It seems to me that this discussion is incapable of going anywhere. The only real benefit of discussing it here is that you might be introduced to a stance you were previously unaware of. I agree that people shoot what they practice, but I wonder why people only practice one stance.

Okay, for a civilian, like me, a "gunfight" will involve myself and a terrible threat. The threat will *probably* be under seven yards away and aligned at my approximate 12 o'clock. I'll pull out my gun, aim it toward the approximate center of the shape in front of me, fire it to slidelock, then pass out and wait for my date to call the police. This will require me to have a fairly fast draw, some decent motor skills, and a date with a cell phone. All of these things can be acquired easily, with the exception of the date. I should practice "combat shooting" in a comfortable stance that allows me to get to my weapon swiftly.

If I'm going to find myself in more complex scenarios, possibly in a law enforcement or military capacity, I think I have an obligation to myself to be a fighter. If I'm using a gun, I should be a gunfighter. Learn a bunch of stances, train a bunch of scenarios, and study a bunch of weapons. Optimally, my stance should be determined by my unconscious competence (an Ayoob term? Sounds like his sort of thing), or, as Miyamoto Musashi called it, emptiness. If stance is important enough to you that you want to analyze it to this degree, then you shouldn't have a name for it.
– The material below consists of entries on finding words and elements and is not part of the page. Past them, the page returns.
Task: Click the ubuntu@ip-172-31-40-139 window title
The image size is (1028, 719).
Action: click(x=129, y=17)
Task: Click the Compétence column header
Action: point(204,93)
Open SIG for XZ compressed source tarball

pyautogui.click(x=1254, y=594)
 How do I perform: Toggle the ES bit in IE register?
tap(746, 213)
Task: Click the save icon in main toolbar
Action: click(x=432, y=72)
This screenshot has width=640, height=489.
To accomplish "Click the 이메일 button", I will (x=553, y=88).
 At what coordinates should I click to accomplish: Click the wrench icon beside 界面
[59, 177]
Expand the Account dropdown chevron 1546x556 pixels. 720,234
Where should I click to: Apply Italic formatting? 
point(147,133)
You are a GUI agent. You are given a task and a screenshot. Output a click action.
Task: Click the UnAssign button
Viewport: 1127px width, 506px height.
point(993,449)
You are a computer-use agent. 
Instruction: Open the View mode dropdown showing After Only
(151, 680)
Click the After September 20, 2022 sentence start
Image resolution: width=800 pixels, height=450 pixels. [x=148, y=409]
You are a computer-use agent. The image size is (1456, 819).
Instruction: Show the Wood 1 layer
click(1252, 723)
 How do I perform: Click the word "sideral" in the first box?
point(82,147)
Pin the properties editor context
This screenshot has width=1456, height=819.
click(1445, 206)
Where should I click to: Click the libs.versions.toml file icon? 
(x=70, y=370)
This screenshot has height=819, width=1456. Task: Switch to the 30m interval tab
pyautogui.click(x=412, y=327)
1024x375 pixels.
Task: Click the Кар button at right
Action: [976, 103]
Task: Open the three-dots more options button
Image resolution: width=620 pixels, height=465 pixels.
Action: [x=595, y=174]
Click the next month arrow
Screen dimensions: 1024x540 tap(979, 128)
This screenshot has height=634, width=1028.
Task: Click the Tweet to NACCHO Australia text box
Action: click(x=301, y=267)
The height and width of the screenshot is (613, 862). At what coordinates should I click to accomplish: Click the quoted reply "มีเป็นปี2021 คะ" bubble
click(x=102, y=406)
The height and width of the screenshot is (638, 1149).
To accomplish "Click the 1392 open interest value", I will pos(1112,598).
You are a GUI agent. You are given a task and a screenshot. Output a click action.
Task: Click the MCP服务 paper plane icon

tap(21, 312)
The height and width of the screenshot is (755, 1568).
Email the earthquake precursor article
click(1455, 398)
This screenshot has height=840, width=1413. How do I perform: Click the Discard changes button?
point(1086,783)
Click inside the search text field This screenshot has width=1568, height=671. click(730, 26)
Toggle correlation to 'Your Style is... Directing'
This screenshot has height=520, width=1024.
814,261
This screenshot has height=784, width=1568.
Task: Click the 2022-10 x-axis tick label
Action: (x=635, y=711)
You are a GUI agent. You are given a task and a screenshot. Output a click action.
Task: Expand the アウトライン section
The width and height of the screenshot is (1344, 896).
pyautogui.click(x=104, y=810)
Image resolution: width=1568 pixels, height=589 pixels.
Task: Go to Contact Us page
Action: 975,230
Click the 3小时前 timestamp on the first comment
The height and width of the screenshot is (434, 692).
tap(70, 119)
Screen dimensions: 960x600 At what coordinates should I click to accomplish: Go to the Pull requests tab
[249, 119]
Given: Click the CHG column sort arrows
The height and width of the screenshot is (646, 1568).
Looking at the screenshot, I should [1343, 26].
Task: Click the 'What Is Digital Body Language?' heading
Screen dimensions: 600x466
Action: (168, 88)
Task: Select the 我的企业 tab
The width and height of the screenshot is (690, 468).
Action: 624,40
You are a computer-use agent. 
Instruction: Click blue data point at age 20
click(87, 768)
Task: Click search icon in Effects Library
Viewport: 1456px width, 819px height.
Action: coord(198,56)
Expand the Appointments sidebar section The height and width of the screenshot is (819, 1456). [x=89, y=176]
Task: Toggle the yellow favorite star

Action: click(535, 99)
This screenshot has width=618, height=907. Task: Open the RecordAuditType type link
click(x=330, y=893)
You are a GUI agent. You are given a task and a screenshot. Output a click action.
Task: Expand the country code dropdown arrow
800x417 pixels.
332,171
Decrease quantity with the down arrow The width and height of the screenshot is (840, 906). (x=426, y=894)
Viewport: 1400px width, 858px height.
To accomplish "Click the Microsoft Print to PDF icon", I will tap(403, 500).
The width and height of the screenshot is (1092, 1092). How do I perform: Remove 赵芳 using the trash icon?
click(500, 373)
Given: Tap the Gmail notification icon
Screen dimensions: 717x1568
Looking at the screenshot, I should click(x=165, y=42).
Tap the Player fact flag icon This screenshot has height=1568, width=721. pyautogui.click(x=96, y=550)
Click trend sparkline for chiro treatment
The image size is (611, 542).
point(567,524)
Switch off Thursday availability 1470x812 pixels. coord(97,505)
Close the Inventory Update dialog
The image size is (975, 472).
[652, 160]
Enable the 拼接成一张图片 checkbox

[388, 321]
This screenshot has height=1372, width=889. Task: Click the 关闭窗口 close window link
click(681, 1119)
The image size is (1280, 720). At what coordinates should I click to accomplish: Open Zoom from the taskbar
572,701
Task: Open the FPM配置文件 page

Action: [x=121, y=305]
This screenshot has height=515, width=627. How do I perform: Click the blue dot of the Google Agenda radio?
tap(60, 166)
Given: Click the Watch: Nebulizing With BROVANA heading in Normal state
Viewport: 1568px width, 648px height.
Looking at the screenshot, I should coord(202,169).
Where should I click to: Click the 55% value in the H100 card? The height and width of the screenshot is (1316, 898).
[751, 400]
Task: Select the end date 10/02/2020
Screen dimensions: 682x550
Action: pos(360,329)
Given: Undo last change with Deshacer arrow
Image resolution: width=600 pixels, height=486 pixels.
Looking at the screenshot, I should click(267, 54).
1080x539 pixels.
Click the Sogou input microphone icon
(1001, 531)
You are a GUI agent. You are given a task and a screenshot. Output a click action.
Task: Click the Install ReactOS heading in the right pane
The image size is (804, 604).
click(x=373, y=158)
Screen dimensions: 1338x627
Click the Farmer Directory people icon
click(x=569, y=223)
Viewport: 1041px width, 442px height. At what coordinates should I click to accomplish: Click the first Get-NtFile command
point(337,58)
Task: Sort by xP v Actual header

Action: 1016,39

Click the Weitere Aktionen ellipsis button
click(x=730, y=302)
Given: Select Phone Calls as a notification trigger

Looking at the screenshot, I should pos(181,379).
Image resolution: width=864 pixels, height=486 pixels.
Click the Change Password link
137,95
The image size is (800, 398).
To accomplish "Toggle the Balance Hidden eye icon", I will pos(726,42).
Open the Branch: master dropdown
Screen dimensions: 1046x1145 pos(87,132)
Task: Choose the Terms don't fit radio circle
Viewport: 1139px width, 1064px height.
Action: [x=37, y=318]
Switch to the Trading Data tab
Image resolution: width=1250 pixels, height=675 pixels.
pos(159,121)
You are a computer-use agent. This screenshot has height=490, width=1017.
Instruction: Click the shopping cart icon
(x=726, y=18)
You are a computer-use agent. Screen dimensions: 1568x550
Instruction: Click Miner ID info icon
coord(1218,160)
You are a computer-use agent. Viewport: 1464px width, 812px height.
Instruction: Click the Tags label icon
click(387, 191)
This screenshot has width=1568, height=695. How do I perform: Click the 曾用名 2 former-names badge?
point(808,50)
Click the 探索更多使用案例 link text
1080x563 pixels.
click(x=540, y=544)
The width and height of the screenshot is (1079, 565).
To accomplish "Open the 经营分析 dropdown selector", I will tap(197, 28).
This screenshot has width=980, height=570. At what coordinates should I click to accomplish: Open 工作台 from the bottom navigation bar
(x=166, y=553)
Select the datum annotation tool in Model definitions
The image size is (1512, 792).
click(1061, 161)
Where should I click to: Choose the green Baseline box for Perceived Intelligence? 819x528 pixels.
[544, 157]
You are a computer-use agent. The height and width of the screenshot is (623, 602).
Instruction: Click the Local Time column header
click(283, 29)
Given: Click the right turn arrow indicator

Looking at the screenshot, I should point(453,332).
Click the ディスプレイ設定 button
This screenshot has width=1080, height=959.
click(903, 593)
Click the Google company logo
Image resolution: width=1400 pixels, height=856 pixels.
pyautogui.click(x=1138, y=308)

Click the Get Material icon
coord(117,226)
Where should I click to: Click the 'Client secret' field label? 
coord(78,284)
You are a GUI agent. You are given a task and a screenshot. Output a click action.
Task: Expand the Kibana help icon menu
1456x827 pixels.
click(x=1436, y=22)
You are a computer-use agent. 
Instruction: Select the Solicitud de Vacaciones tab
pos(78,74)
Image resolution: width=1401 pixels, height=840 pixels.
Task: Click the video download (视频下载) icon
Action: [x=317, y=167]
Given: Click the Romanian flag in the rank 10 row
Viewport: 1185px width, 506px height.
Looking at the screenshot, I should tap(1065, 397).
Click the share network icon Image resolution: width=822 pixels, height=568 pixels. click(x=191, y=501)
You should have "stance without stance" (Miyamoto Musashi again), and you should train exhaustively to maintain this level of proficiency.

Instead of discussing which stance is "better" or "outdated", you should compare and comtrast their merits and shortcomings in a variety of scenarios, and decide which combinations are best for you. Chioce of stance, as has been stated before in this thread, is a very personal decision.